Il faudrait que le lectorat français donne à Laura Kasischke la place de choix qu'elle mérite dans les lettres américaines. Peut-être n'est-elle pas encore reconnue à sa juste mesure parce que ses romans jouent d'une légèreté de surface (ainsi En un monde parfait) pour mieux creuser des abîmes, et que trop de lecteurs s'arrêtent aux apparences et la pensent superficielle. Ou parce que la traduction de son dernier roman, The Raising, est par endroits terriblement maladroite.
Immense roman, pourtant. Virtuose. Un récit implacable, impossible à lâcher avant la dernière ligne. De ces livres qui vous entraînent loin, très loin, aux frontières du réel, vous immergent dans un univers, et vous laissent pantois. Un hymne à la puissance de la fiction, celle qui contamine peu à peu un campus américain — de très belles et très blondes jeunes femmes reviendraient d'entre les morts —, celle qui habite le lecteur enchaîné aux Revenants.
Les Revenants (The Raising) s'ouvre sur un accident de voiture. Scène sublime et suspendue, au seuil du roman, qui ne cessera de hanter chaque personnage. Shelly est la première sur les lieux :
«Le garçon était maintenant allongé à côté de la fille, un bras passé autour de sa taille, la tête reposant sur la blonde chevelure, et le clair de lune les avait changés en statues.
Deux marbres. Parfaits. Lavés par la pluie. Classiques.
Shelly resta quelques instants à les contempler, ainsi étendus à ses pieds. Elle avait le sentiment d'être tombée par hasard sur quelque chose de très secret, sur elle ne savait quel symbole onirique, un arcane du subconscient subitement révélé, quelque rite sacré nullement destiné à des yeux humains, mais auquel elle eût été mystérieusement conviée.»

Craig Clements-Rabbit a-t-il tué Nicole Werner? Si oui, pourquoi : jalousie, haine lorsqu'il découvre qu'elle n'est pas la vierge farouche qu'il courtise depuis des mois mais une sorte de Laura Palmer? Pourquoi la presse a-t-elle maquillé l'accident, parlé d'une mare de sang alors que Shelly peut témoigner que Nicole n'avait aucune blessure apparente? Craig est-il réellement devenu amnésique? Quel rôle ambigu et pervers Josie Reilly joue-t-elle? Comment Nicole peut-elle envoyer, post mortem, des cartes postales à Craig?
Le roman se joue des codes du thriller, flirte avec l'enquête policière, suspens terrible, épais, avec la lune venant rythmer le récit, rappel permanent de la scène inaugurale de l'accident, première acception du mot «revenant», dont le roman déploie toutes les définitions possibles, faisant de la polysémie du terme un creuset narratif.
«Un aveuglant paysage lunaire.
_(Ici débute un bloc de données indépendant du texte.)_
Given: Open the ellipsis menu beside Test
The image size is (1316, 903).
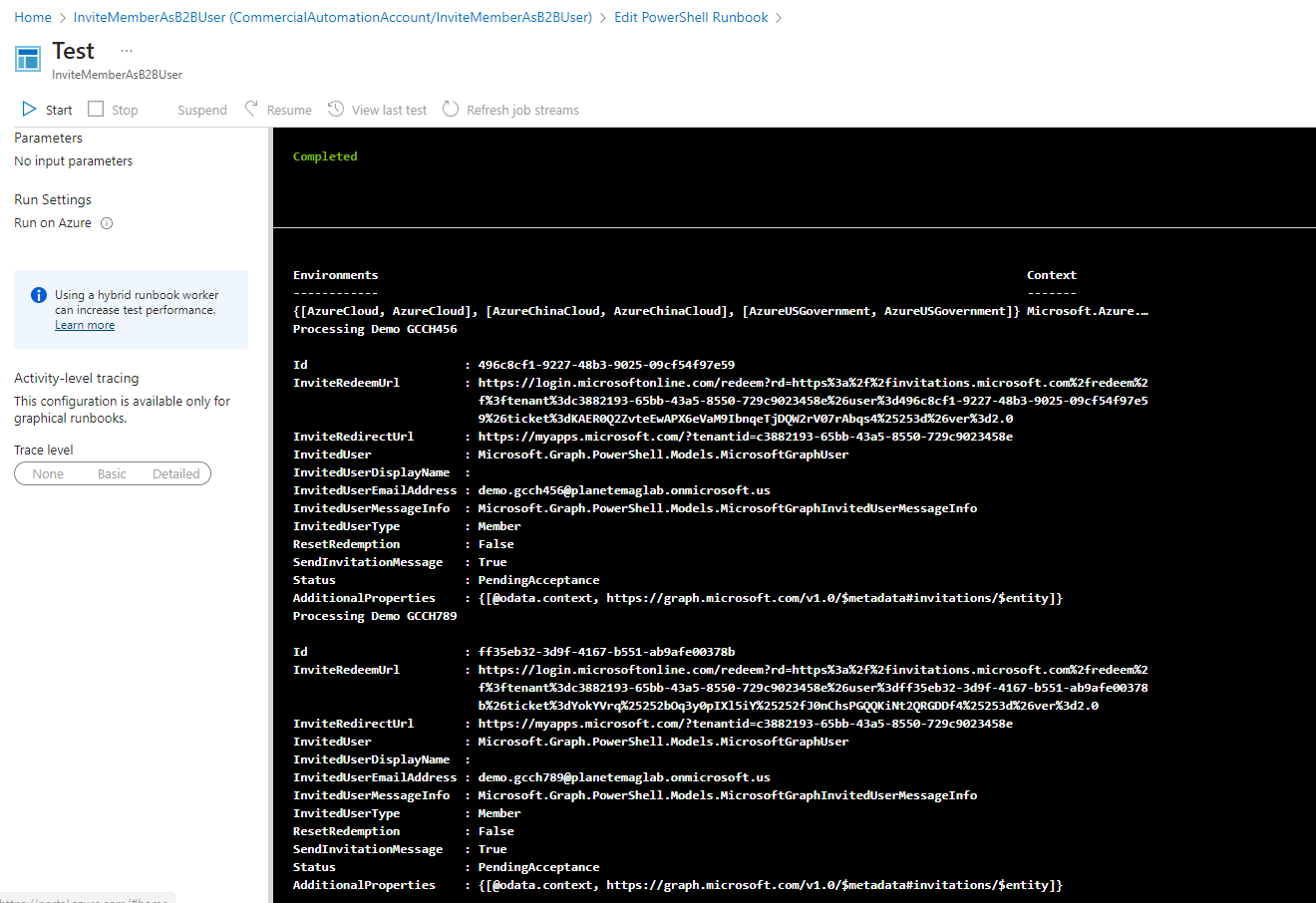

Mira se dit qu'on avait désormais là un parfait campus pour revenants. Pour les invisibles. Les disparus. (...) La lune donnant au monde l'apparence d'une lune, d'un autre monde, désert et parfait».
Au Godwin Honors College, que fréquentent encore Craig et son ami Perry, où enseigne Mira Polson, où travaille Shelly, d'étranges phénomènes se manifestent: Nicole semble hanter le campus, certains disent l'avoir croisée, lui avoir parlé, ou même avoir couché avec elle. Serait-elle un vampire?
Mira est justement professeur d'anthropologie, spécialiste du folklore qui entoure la mort: apparitions, croyances, superstitions, vampires. «Elle écrivit le mot sacromenos au tableau. Ceci, dit-elle en pointant le doigt, est le mot grec pour ‘'vampire''. Littéralement, il signifie: ‘'chair faite par la lune''»). Mira, Perry, Shelly cherchent des explications rationnelles aux apparitions de Nicole mais aussi d'autres étudiantes disparues (Alice Meyers, Denise). Quel est le rôle des sororités dans tout cela, ces associations d'étudiantes, Oméga Thêta Tau en particulier à laquelle appartiennent Nicole, Denise et Josie, dont les bizutages et rites initiatiques glacent le sang ?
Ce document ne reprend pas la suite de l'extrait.